On Monday, people around the country participated in a national walkout to denounce the backlash women often face when they go public with their accounts of being sexually harassed, assaulted or raped. The two women who have come forward against Kavanaugh ― Christine Blasey Ford, joined Sunday by another woman, Deborah Ramirez ― are facing massive amounts of vitriol for saying the now-Supreme Court nominee victimized them decades ago.
Earlier this month, Ford accused Kavanaugh of sexually assaulting her at a party when they were both in high school in the 1980s. Ford has been receiving death threats ever since and has had to vacate her home. Ramirez told The New Yorker’s Jane Mayer and Ronan Farrow that Kavanaugh exposed himself and put his penis in her face at a party when Ramirez and Kavanaugh were both at Yale, also in the 1980s.
Kavanaugh has denied the allegations and has made it clear that he won’t withdraw his nomination.
Anti-sexual harassment organization Times Up, which facilitated Monday’s walkout, tweeted on Sunday that “WOMEN MUST BE HEARD” in a “MOMENT OF SOLIDARITY” and urged people to wear black.
McCaffrey said she was motivated to attend the walkout, even on her wedding day, because she believes women and thinks that “people need to know that their voices matter.”

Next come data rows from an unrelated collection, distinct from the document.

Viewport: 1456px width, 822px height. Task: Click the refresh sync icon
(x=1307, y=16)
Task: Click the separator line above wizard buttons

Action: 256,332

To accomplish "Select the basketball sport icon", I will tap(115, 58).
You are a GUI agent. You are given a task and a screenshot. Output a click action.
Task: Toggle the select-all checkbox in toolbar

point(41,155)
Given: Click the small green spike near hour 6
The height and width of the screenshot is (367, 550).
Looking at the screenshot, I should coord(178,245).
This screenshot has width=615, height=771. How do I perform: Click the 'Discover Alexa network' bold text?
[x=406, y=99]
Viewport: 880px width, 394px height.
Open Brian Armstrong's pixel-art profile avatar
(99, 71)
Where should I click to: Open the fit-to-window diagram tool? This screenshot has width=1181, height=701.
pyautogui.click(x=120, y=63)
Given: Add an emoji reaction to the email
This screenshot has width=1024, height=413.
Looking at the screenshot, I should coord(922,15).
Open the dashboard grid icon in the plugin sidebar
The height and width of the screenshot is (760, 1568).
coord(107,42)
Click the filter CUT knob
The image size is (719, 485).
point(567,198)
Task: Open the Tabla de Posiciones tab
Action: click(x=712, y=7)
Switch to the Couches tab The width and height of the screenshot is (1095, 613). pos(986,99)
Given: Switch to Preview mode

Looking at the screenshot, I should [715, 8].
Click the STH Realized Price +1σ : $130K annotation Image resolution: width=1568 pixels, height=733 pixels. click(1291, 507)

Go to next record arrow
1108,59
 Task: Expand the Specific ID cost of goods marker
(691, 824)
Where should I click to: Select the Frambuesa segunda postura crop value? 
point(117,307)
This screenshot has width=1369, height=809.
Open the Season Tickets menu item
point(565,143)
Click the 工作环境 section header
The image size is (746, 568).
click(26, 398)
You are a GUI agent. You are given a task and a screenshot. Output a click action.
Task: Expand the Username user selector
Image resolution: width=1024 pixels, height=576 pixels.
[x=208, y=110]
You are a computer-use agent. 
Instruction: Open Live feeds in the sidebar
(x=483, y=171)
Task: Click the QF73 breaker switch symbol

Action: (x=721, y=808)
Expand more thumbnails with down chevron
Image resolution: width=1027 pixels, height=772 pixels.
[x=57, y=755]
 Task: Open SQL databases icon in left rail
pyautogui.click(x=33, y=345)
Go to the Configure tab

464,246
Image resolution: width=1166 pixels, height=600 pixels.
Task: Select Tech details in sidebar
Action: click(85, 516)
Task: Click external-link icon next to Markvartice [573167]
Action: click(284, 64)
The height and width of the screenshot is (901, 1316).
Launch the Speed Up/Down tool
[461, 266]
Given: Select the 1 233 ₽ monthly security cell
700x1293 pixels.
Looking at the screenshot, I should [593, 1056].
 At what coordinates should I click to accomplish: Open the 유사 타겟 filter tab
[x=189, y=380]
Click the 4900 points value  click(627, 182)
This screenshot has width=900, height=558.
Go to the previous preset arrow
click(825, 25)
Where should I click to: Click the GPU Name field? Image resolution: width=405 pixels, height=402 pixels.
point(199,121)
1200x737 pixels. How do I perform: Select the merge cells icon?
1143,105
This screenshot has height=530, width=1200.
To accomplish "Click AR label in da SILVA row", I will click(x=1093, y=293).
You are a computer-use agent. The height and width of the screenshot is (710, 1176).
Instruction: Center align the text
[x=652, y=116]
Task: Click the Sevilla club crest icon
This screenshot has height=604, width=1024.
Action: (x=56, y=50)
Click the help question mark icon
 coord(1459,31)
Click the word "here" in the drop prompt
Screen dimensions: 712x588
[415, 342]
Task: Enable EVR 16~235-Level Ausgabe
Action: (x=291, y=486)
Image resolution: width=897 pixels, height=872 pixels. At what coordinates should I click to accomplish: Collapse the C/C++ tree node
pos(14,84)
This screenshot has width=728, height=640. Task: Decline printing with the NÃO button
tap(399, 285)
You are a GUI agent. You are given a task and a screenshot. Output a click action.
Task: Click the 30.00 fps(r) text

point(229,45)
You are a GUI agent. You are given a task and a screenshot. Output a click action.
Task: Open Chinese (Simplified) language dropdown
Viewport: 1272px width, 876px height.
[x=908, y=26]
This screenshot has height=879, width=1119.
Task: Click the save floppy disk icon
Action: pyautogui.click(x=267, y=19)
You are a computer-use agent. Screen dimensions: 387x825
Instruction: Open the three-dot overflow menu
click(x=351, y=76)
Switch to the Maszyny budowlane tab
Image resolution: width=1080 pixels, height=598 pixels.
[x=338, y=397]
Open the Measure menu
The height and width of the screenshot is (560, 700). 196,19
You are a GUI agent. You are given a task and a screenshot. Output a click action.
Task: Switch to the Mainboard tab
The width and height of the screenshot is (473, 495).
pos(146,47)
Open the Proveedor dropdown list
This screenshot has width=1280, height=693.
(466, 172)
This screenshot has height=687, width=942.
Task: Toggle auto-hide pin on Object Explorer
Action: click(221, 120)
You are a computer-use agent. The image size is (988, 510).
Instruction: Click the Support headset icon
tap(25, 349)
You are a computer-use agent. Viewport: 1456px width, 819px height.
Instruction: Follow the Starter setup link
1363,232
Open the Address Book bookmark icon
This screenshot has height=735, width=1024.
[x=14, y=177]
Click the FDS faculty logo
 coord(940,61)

“I think enough women have come forward that we need to withdraw this nomination,” McCaffrey told HuffPost, referring to Kavanaugh. “Republicans in the Senate are trying to push this nominee through for a lifetime position. But this isn’t a lawsuit, it isn’t a hearing. It’s an interview for a lifetime position on the highest court in the land. These brave women should be listened to.”
The bride told HuffPost that she wanted to be at the White House promptly at 1 p.m. for the walkout, but her nuptials weren’t done by then. So she arrived a bit later because she “still thought it important to go.”
McCaffrey said her new husband is “completely supportive and agrees on all points I just mentioned.”
“He also knows that there’s no where else I’d rather be than doing a little civil disobedience for the sake of solidarity on my Big Day,” she wrote.
After showing her support for women, McCaffrey said she’ll be celebrating her union with “many sweet treats and toasts” and “may or may not” make sure everyone in her family makes a call to Congress as a wedding gift.